** Extracted information **
Segment Open

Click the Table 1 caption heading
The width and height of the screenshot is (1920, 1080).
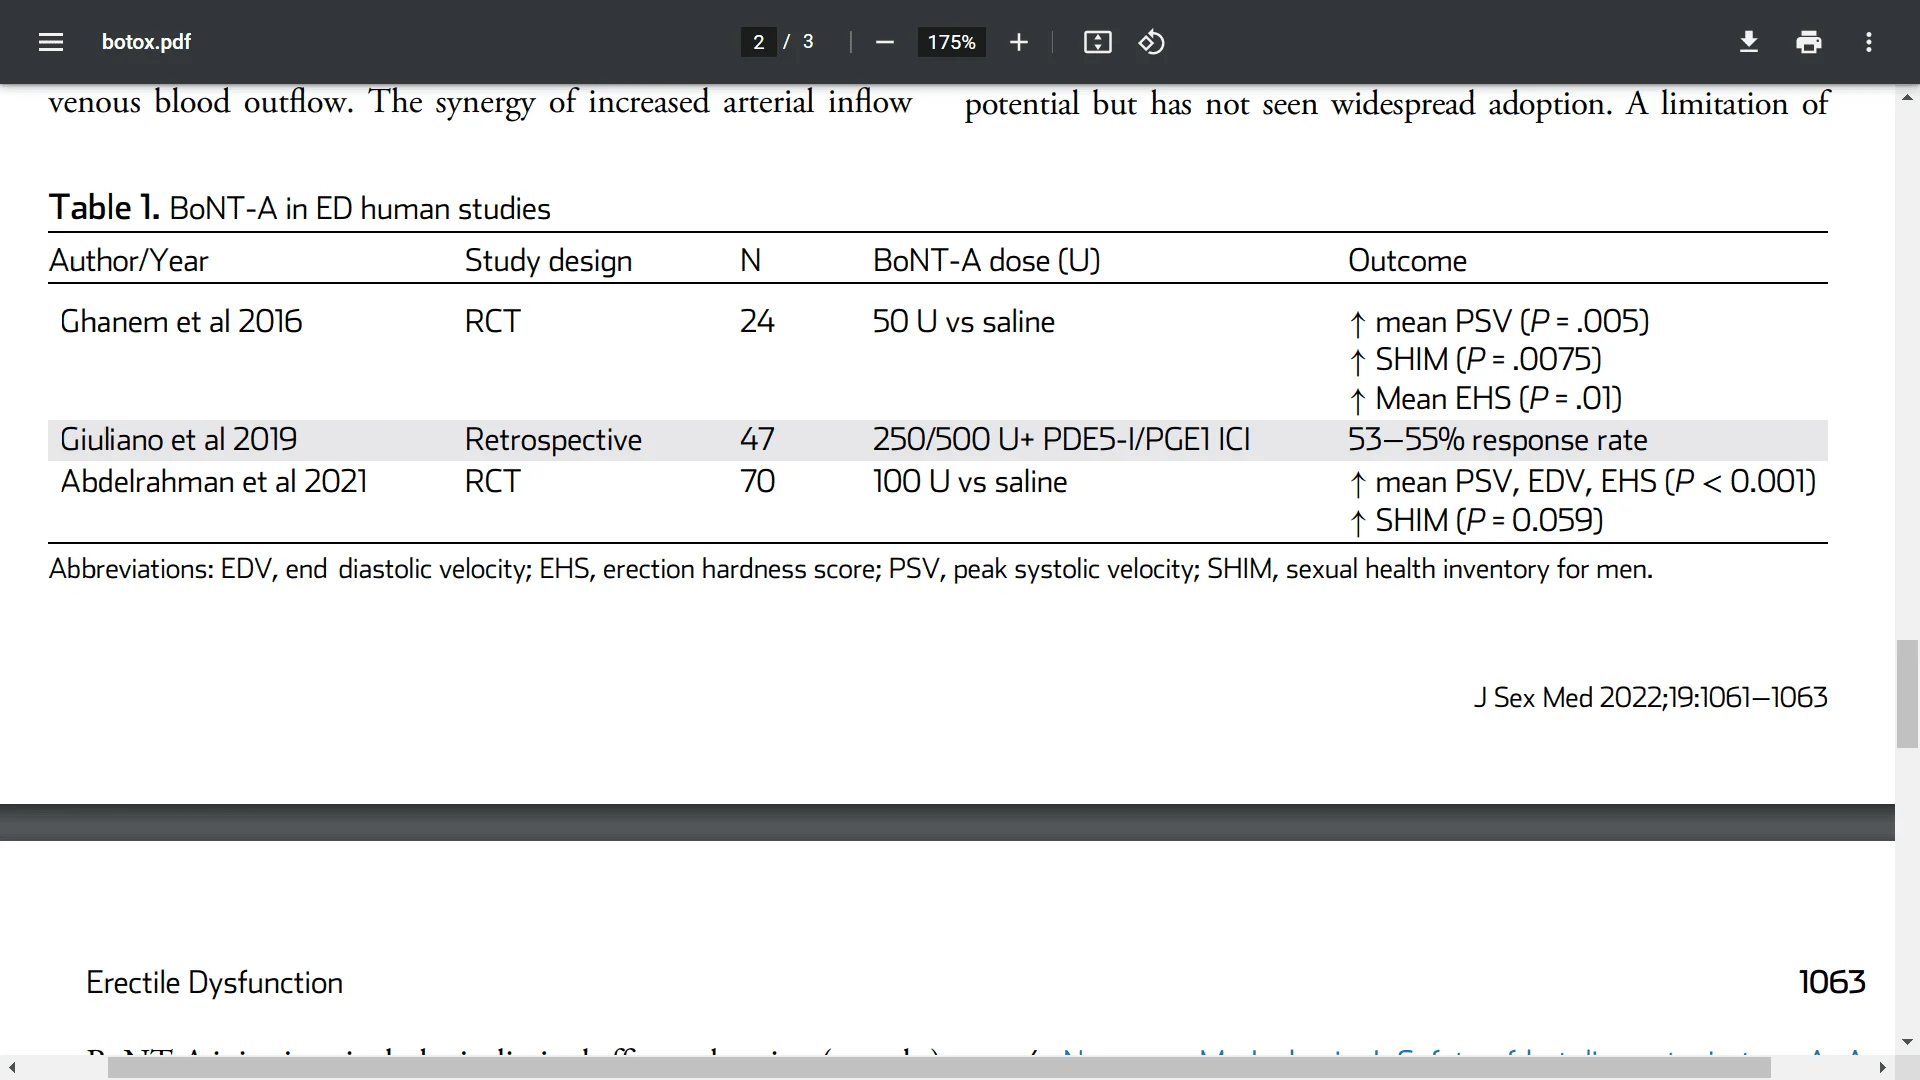(x=300, y=208)
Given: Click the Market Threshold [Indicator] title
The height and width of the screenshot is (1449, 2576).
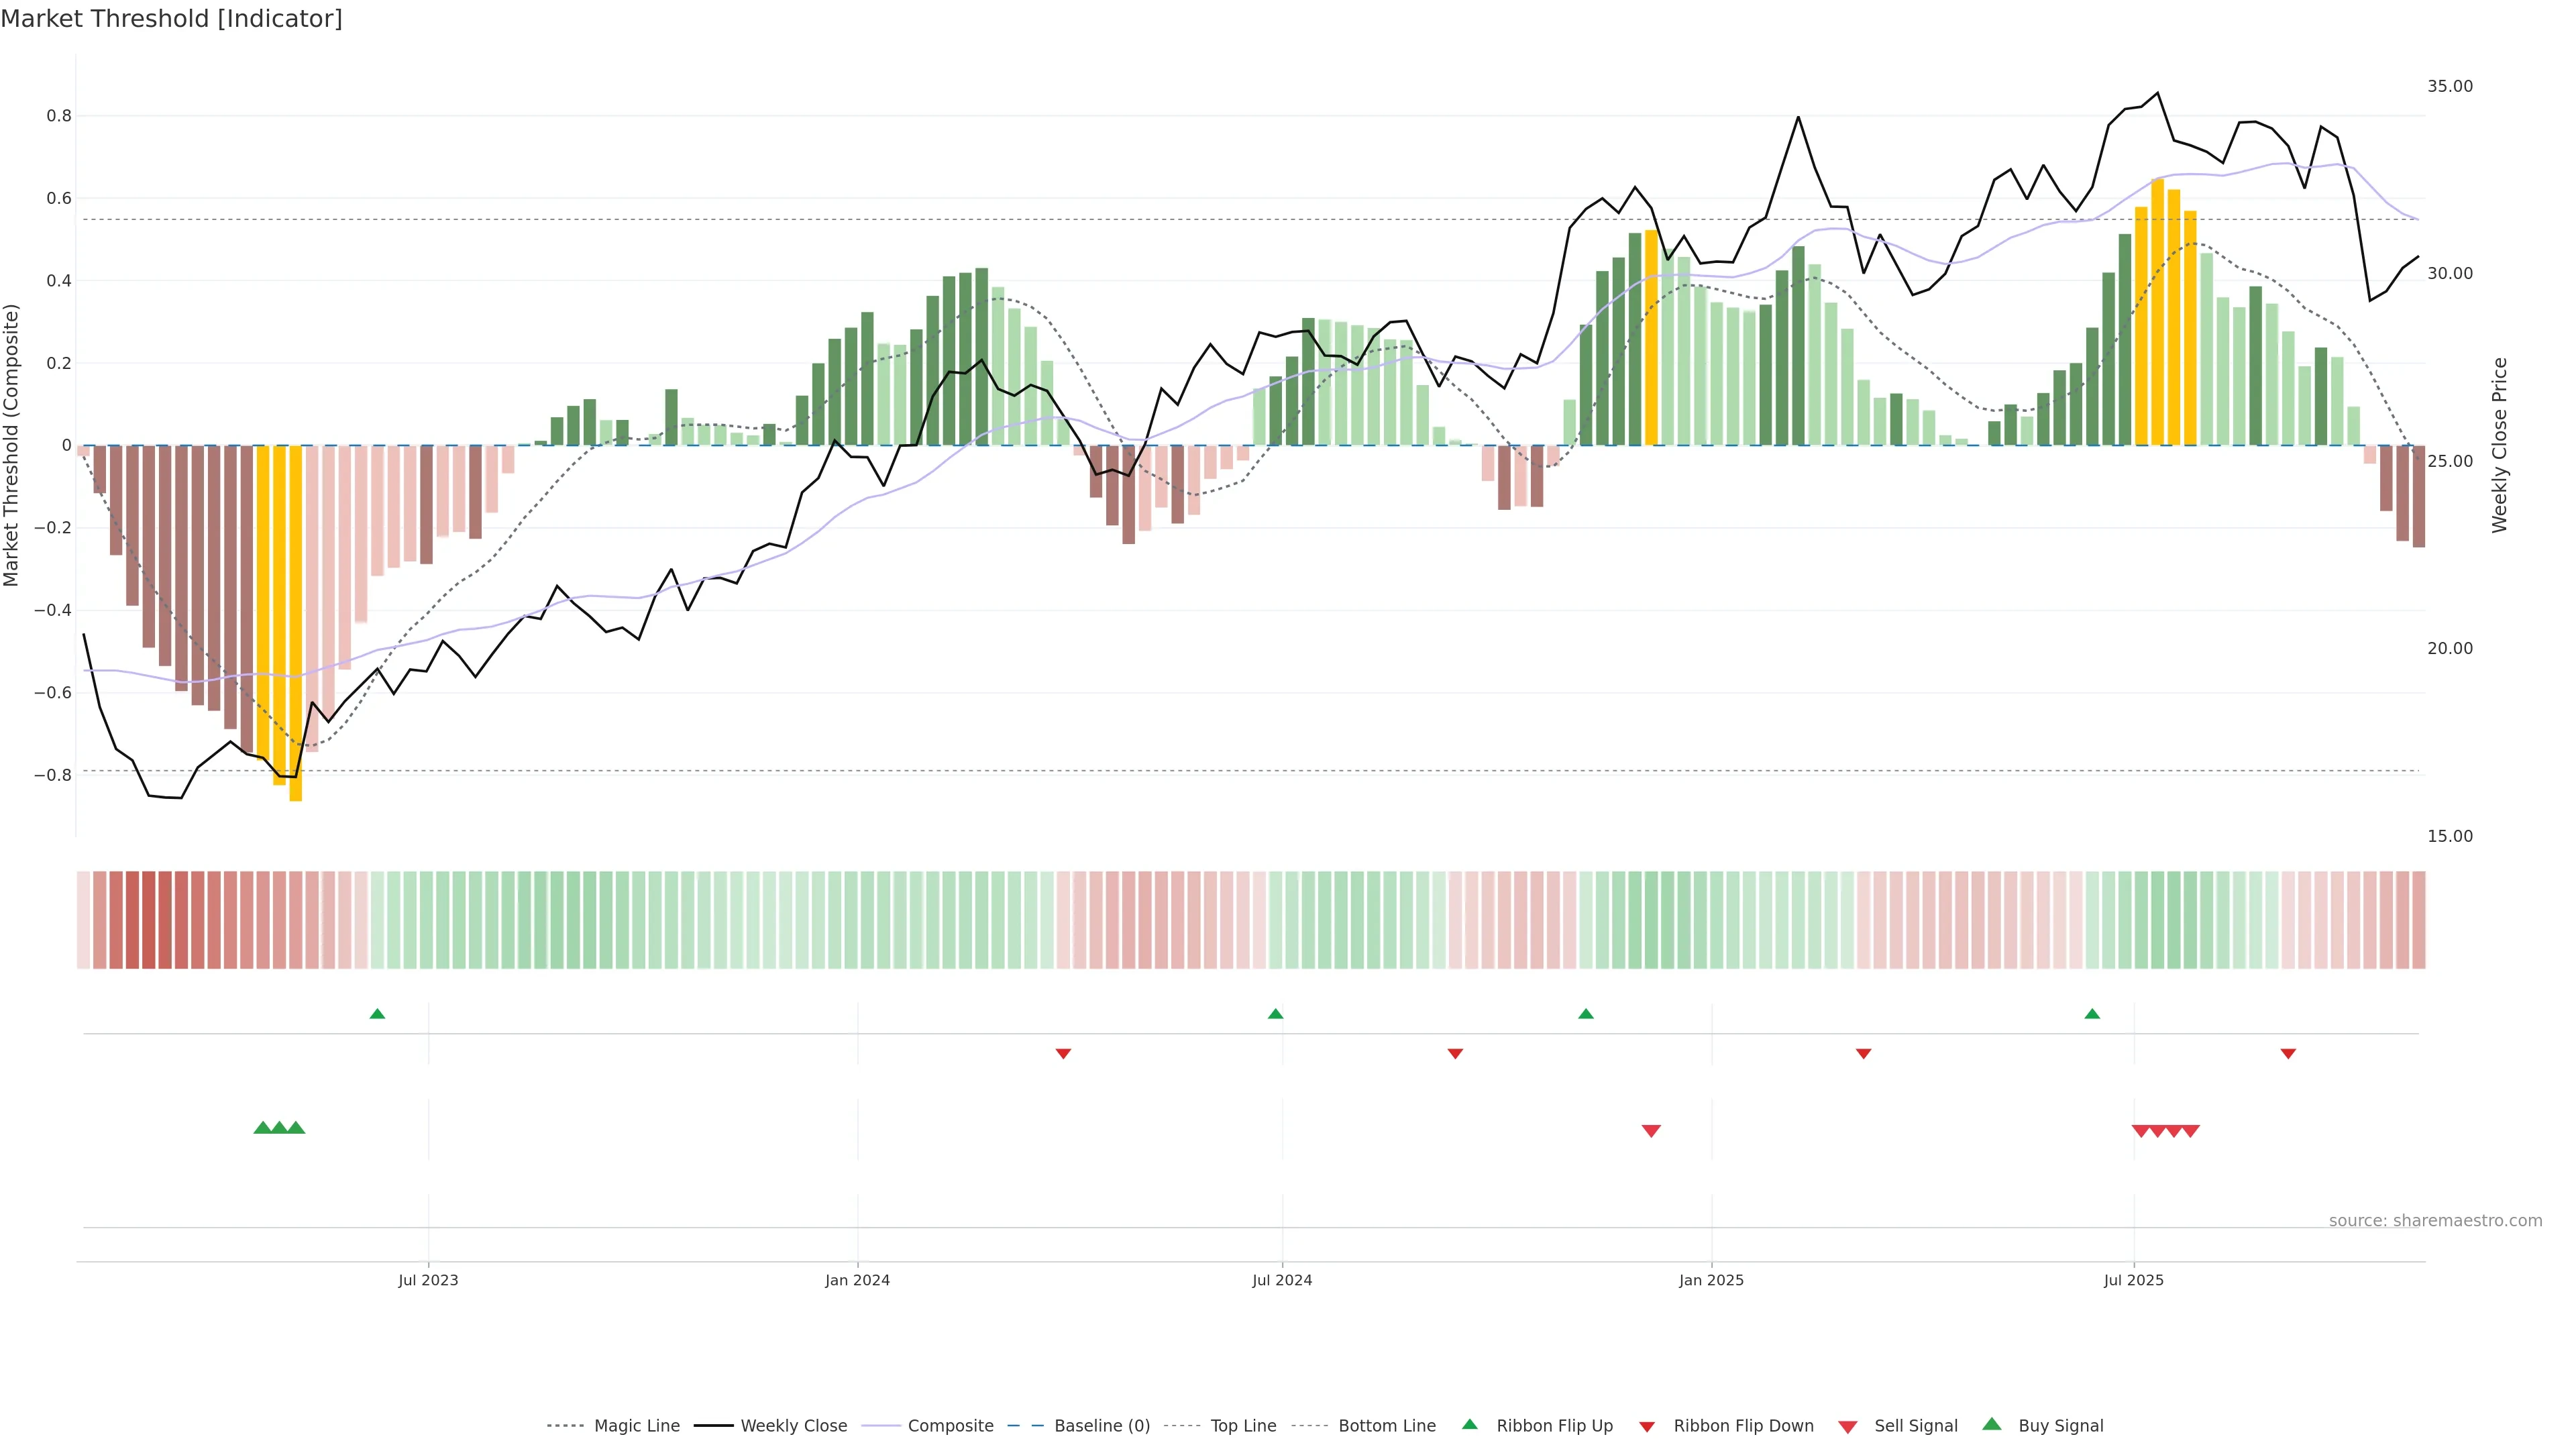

Segment Closed

** Task requirements **
Would you please copy each line of the listing that contains the word "Click"?

** Task solution **
Click the Table 1 caption heading
Given: Click the Market Threshold [Indicator] title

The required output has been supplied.